[Your task] Here are some entries. Print them exactly as they are.

[Dataset entries]
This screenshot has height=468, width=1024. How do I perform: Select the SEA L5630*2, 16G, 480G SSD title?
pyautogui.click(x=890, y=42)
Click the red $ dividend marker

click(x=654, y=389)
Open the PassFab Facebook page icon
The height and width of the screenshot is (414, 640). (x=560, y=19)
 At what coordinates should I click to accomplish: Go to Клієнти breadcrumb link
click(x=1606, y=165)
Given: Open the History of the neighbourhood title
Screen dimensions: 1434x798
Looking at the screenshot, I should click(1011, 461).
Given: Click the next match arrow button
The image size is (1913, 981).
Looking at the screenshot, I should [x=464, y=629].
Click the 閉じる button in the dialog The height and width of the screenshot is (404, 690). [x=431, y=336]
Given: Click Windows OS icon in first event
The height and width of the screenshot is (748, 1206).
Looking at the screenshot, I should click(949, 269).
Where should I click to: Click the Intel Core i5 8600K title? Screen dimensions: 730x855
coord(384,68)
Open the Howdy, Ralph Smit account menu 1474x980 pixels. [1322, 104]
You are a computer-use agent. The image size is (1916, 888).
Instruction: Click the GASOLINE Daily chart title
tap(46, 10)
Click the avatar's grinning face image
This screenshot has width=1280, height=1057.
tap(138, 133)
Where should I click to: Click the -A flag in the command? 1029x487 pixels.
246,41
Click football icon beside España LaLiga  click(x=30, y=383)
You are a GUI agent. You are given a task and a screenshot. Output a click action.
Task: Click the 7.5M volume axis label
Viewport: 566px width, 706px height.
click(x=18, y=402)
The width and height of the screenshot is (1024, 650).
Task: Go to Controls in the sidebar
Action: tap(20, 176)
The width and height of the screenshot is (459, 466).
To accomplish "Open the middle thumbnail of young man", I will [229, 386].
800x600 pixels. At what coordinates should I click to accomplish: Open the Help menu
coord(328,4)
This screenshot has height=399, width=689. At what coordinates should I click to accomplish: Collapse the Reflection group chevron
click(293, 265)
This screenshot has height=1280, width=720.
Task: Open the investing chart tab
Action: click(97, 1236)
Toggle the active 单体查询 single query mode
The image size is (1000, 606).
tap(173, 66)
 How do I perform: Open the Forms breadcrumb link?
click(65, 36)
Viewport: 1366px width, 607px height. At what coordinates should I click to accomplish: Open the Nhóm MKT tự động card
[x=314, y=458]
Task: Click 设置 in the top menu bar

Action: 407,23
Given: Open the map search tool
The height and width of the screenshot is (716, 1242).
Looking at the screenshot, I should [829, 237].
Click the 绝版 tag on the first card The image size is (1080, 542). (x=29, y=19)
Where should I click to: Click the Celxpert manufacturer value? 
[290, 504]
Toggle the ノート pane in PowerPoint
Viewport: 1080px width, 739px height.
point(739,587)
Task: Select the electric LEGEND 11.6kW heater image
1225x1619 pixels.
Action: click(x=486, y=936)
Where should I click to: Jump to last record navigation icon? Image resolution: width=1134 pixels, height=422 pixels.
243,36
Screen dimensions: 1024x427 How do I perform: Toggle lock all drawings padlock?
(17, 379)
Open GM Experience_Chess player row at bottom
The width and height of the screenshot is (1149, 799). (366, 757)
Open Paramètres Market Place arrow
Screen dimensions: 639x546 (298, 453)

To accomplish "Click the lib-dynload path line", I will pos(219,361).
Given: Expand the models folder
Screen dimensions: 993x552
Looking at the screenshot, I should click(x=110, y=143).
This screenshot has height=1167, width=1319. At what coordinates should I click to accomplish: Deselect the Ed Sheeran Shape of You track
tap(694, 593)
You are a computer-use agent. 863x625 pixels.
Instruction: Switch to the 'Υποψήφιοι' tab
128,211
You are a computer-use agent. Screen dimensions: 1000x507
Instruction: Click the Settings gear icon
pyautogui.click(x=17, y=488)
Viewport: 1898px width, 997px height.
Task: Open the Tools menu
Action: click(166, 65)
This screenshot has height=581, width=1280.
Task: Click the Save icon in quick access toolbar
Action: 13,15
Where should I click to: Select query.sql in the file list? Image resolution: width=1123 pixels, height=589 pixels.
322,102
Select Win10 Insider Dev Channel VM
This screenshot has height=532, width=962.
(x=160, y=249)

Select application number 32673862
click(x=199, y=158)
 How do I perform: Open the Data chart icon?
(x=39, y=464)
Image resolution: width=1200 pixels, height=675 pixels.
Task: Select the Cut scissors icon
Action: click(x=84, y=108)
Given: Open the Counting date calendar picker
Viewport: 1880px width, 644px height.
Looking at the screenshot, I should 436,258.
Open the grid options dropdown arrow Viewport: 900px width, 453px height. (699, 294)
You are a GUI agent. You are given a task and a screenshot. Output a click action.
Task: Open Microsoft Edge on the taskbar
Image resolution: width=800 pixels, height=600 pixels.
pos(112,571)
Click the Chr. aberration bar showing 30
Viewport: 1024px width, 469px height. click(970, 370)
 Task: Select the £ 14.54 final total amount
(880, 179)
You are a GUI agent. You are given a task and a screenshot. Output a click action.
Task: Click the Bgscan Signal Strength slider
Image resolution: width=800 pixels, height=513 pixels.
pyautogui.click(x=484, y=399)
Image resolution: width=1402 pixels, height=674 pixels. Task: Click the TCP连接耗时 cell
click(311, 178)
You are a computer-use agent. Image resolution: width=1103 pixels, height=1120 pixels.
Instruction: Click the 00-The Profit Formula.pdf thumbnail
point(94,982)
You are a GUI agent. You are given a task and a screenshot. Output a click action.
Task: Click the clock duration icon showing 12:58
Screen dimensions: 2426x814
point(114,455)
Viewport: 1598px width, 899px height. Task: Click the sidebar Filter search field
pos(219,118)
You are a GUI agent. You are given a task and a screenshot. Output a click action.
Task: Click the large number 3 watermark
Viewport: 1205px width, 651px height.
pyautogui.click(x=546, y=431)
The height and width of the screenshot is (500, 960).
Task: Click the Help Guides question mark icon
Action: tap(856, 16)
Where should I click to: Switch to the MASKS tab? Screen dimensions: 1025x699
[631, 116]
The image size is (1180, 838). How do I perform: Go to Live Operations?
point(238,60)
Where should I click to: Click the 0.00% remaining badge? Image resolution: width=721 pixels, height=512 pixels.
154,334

[Result of the task]
This screenshot has height=468, width=1024. How do I perform: Select the SEA L5630*2, 16G, 480G SSD title?
pyautogui.click(x=890, y=42)
Click the red $ dividend marker

click(x=654, y=389)
Open the PassFab Facebook page icon
The height and width of the screenshot is (414, 640). (x=560, y=19)
 At what coordinates should I click to accomplish: Go to Клієнти breadcrumb link
click(x=1606, y=165)
Given: Open the History of the neighbourhood title
Screen dimensions: 1434x798
Looking at the screenshot, I should click(1011, 461).
Given: Click the next match arrow button
The image size is (1913, 981).
Looking at the screenshot, I should [x=464, y=629].
Click the 閉じる button in the dialog The height and width of the screenshot is (404, 690). [x=431, y=336]
Given: Click Windows OS icon in first event
The height and width of the screenshot is (748, 1206).
Looking at the screenshot, I should click(949, 269).
Where should I click to: Click the Intel Core i5 8600K title? Screen dimensions: 730x855
coord(384,68)
Open the Howdy, Ralph Smit account menu 1474x980 pixels. [1322, 104]
You are a computer-use agent. The image size is (1916, 888).
Instruction: Click the GASOLINE Daily chart title
tap(46, 10)
Click the avatar's grinning face image
This screenshot has width=1280, height=1057.
tap(138, 133)
Where should I click to: Click the -A flag in the command? 1029x487 pixels.
246,41
Click football icon beside España LaLiga  click(x=30, y=383)
You are a GUI agent. You are given a task and a screenshot. Output a click action.
Task: Click the 7.5M volume axis label
Viewport: 566px width, 706px height.
click(x=18, y=402)
The width and height of the screenshot is (1024, 650).
Task: Go to Controls in the sidebar
Action: tap(20, 176)
The width and height of the screenshot is (459, 466).
To accomplish "Open the middle thumbnail of young man", I will [229, 386].
800x600 pixels. At what coordinates should I click to accomplish: Open the Help menu
coord(328,4)
This screenshot has height=399, width=689. At what coordinates should I click to accomplish: Collapse the Reflection group chevron
click(293, 265)
This screenshot has height=1280, width=720.
Task: Open the investing chart tab
Action: click(97, 1236)
Toggle the active 单体查询 single query mode
The image size is (1000, 606).
tap(173, 66)
 How do I perform: Open the Forms breadcrumb link?
click(65, 36)
Viewport: 1366px width, 607px height. At what coordinates should I click to accomplish: Open the Nhóm MKT tự động card
[x=314, y=458]
Task: Click 设置 in the top menu bar

Action: 407,23
Given: Open the map search tool
The height and width of the screenshot is (716, 1242).
Looking at the screenshot, I should [829, 237].
Click the 绝版 tag on the first card The image size is (1080, 542). (x=29, y=19)
Where should I click to: Click the Celxpert manufacturer value? 
[290, 504]
Toggle the ノート pane in PowerPoint
Viewport: 1080px width, 739px height.
point(739,587)
Task: Select the electric LEGEND 11.6kW heater image
1225x1619 pixels.
Action: click(x=486, y=936)
Where should I click to: Jump to last record navigation icon? Image resolution: width=1134 pixels, height=422 pixels.
243,36
Screen dimensions: 1024x427 How do I perform: Toggle lock all drawings padlock?
(17, 379)
Open GM Experience_Chess player row at bottom
The width and height of the screenshot is (1149, 799). (366, 757)
Open Paramètres Market Place arrow
Screen dimensions: 639x546 (298, 453)

To accomplish "Click the lib-dynload path line", I will pos(219,361).
Given: Expand the models folder
Screen dimensions: 993x552
Looking at the screenshot, I should click(x=110, y=143).
This screenshot has height=1167, width=1319. At what coordinates should I click to accomplish: Deselect the Ed Sheeran Shape of You track
tap(694, 593)
You are a computer-use agent. 863x625 pixels.
Instruction: Switch to the 'Υποψήφιοι' tab
128,211
You are a computer-use agent. Screen dimensions: 1000x507
Instruction: Click the Settings gear icon
pyautogui.click(x=17, y=488)
Viewport: 1898px width, 997px height.
Task: Open the Tools menu
Action: click(166, 65)
This screenshot has height=581, width=1280.
Task: Click the Save icon in quick access toolbar
Action: 13,15
Where should I click to: Select query.sql in the file list? Image resolution: width=1123 pixels, height=589 pixels.
322,102
Select Win10 Insider Dev Channel VM
This screenshot has height=532, width=962.
(x=160, y=249)

Select application number 32673862
click(x=199, y=158)
 How do I perform: Open the Data chart icon?
(x=39, y=464)
Image resolution: width=1200 pixels, height=675 pixels.
Task: Select the Cut scissors icon
Action: click(x=84, y=108)
Given: Open the Counting date calendar picker
Viewport: 1880px width, 644px height.
Looking at the screenshot, I should 436,258.
Open the grid options dropdown arrow Viewport: 900px width, 453px height. (699, 294)
You are a GUI agent. You are given a task and a screenshot. Output a click action.
Task: Open Microsoft Edge on the taskbar
Image resolution: width=800 pixels, height=600 pixels.
pos(112,571)
Click the Chr. aberration bar showing 30
Viewport: 1024px width, 469px height. click(970, 370)
 Task: Select the £ 14.54 final total amount
(880, 179)
You are a GUI agent. You are given a task and a screenshot. Output a click action.
Task: Click the Bgscan Signal Strength slider
Image resolution: width=800 pixels, height=513 pixels.
pyautogui.click(x=484, y=399)
Image resolution: width=1402 pixels, height=674 pixels. Task: Click the TCP连接耗时 cell
click(311, 178)
You are a computer-use agent. Image resolution: width=1103 pixels, height=1120 pixels.
Instruction: Click the 00-The Profit Formula.pdf thumbnail
point(94,982)
You are a GUI agent. You are given a task and a screenshot. Output a click action.
Task: Click the clock duration icon showing 12:58
Screen dimensions: 2426x814
point(114,455)
Viewport: 1598px width, 899px height. Task: Click the sidebar Filter search field
pos(219,118)
You are a GUI agent. You are given a task and a screenshot. Output a click action.
Task: Click the large number 3 watermark
Viewport: 1205px width, 651px height.
pyautogui.click(x=546, y=431)
The height and width of the screenshot is (500, 960).
Task: Click the Help Guides question mark icon
Action: tap(856, 16)
Where should I click to: Switch to the MASKS tab? Screen dimensions: 1025x699
[631, 116]
The image size is (1180, 838). How do I perform: Go to Live Operations?
point(238,60)
Where should I click to: Click the 0.00% remaining badge? Image resolution: width=721 pixels, height=512 pixels.
154,334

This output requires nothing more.